Generated by GPT-5-mini| Kehinde Wiley | |
|---|---|
| Name | Kehinde Wiley |
| Birth date | February 28, 1977 |
| Birth place | Los Angeles, California, U.S. |
| Occupation | Painter, visual artist |
| Years active | 2001–present |
| Known for | Portraiture of African American and diasporic subjects; presidential portrait of Barack Obama |
| Awards | MacArthur Fellows Program (2013), Guggenheim Fellowship (2016) |
Kehinde Wiley is an American artist known for large-scale, naturalistic paintings that place contemporary Black and diasporic subjects in the visual language of Old Master portraiture. Wiley rose to prominence through public portraits, gallery exhibitions, and high-profile commissions that engage with figures and institutions across the art world and public life. His practice intersects with issues of representation, identity, and power, engaging subjects from urban communities as well as leaders from politics, fashion, and sports.
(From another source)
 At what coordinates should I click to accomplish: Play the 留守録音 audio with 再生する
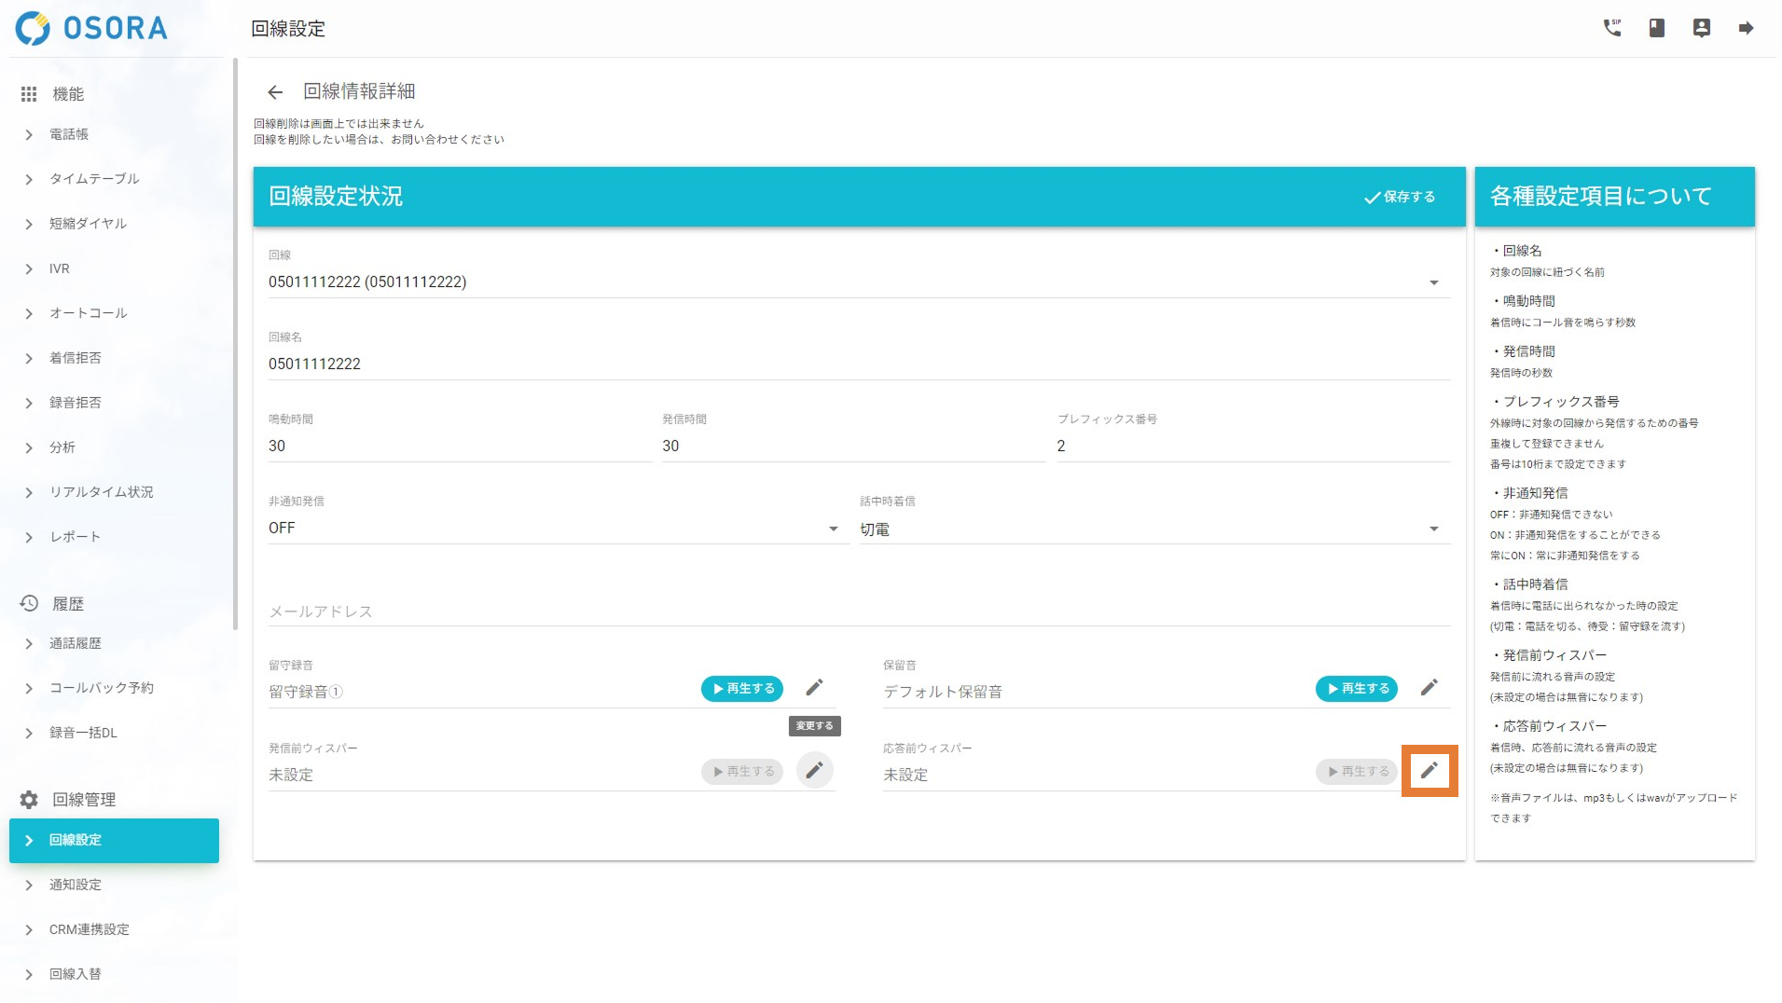(x=742, y=689)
Wiley was born in Los Angeles and raised in the neighborhood of South Central and later in Victoria, Seymour? (Note: ensure accuracy)—he is the son of a Nigerian immigrant father from Lagos and an African American mother from Arkansas. He studied studio arts at Fisk University, a historically Black institution in Nashville, Tennessee, and earned an M.F.A. from the Yale School of Art at Yale University in New Haven, Connecticut. During his formative years he was influenced by artists and movements associated with Pop Art, Baroque painting, Renaissance art, and contemporary figures such as Andy Warhol, Jean-Michel Basquiat, Alberto Giacometti, Lucian Freud, and Francisco Goya.
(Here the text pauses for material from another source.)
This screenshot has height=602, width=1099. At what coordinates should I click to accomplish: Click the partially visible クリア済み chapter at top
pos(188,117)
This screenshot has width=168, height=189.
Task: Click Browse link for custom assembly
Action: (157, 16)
Wiley's early projects included street-based portraiture in neighborhoods across Brooklyn, Harlem, Lagos, Rio de Janeiro, Johannesburg, and Accra, where he engaged sitters from urban youth cultures and local communities. He founded projects and workshops that combined portrait sessions with baroque backdrops and ornate patterning inspired by textiles from West Africa, Asia, and South America. Critics have connected his visual strategies to dialogues involving Hans Holbein the Younger, Diego Velázquez, Rembrandt van Rijn, Emanuel Leutze? (ensure relevance), and the history of European court portraiture, noting his use of chiaroscuro, flattened backgrounds, and heroic posing. Wiley's practice extends to sculpture, printmaking, and set design and involves collaborators from institutions such as the Studio Museum in Harlem, the Brooklyn Museum, and the Museum of Contemporary Art, Los Angeles.
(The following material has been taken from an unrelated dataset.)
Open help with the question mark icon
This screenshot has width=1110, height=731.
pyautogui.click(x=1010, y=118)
Among Wiley's best-known works is the presidential portrait of Barack Obama for the Smithsonian National Portrait Gallery, a high-profile commission that brought international attention and debate. He has also produced commissions depicting figures from fashion and sports, including portraits of celebrities and athletes for institutions like the Brooklyn Academy of Music and editorial collaborations with magazines such as Vogue and GQ. Major series include "The World Stage," with iterations centered in Africa, China, India, and Brazil, and "Rumors of War," a public sculpture addressing Confederate monuments and installed in sites including Richmond, Virginia at the Virginia Museum of Fine Arts.
Wiley has had solo exhibitions at and collaborations with institutions such as the Brooklyn Museum, the Royal Academy of Arts in London, the Hirshhorn Museum and Sculpture Garden in Washington, D.C., the Los Angeles County Museum of Art, and the Metropolitan Museum of Art. His work has been included in major international biennials and exhibitions at the Venice Biennale, the Whitney Biennial, and the International Center of Photography. Monographic retrospectives and touring shows have examined his portrait series, sculptural commissions, and public art projects across Europe, Africa, and North America.
Wiley received a MacArthur Fellows Program "genius grant" in 2013 and a Guggenheim Fellowship in 2016. He has been awarded residencies and prizes from institutions including the Studio Museum in Harlem and has been featured in lists and honors by publications such as Time (magazine), Artforum, and The New York Times. His portrait commissions and public sculptures have sparked discussion in civic arenas such as city councils and cultural ministries, expanding recognition beyond the gallery system.
Wiley's reworking of historical portrait conventions has influenced a generation of contemporary artists working on representation, race, and the politics of visibility, including painters, sculptors, and interdisciplinary practitioners operating in art centers like New York City, Los Angeles, London, Paris, Johannesburg, Lagos, Accra, São Paulo, and Rio de Janeiro. His pedagogical roles and mentorship through workshops and community programs have connected the practices of institutions such as Fisk University and the Studio School to broader conversations in museums and universities. Debates around his portrait of Barack Obama and his public monuments have shaped dialogues in art history curricula at universities like Harvard University, Yale University, and the University of Oxford.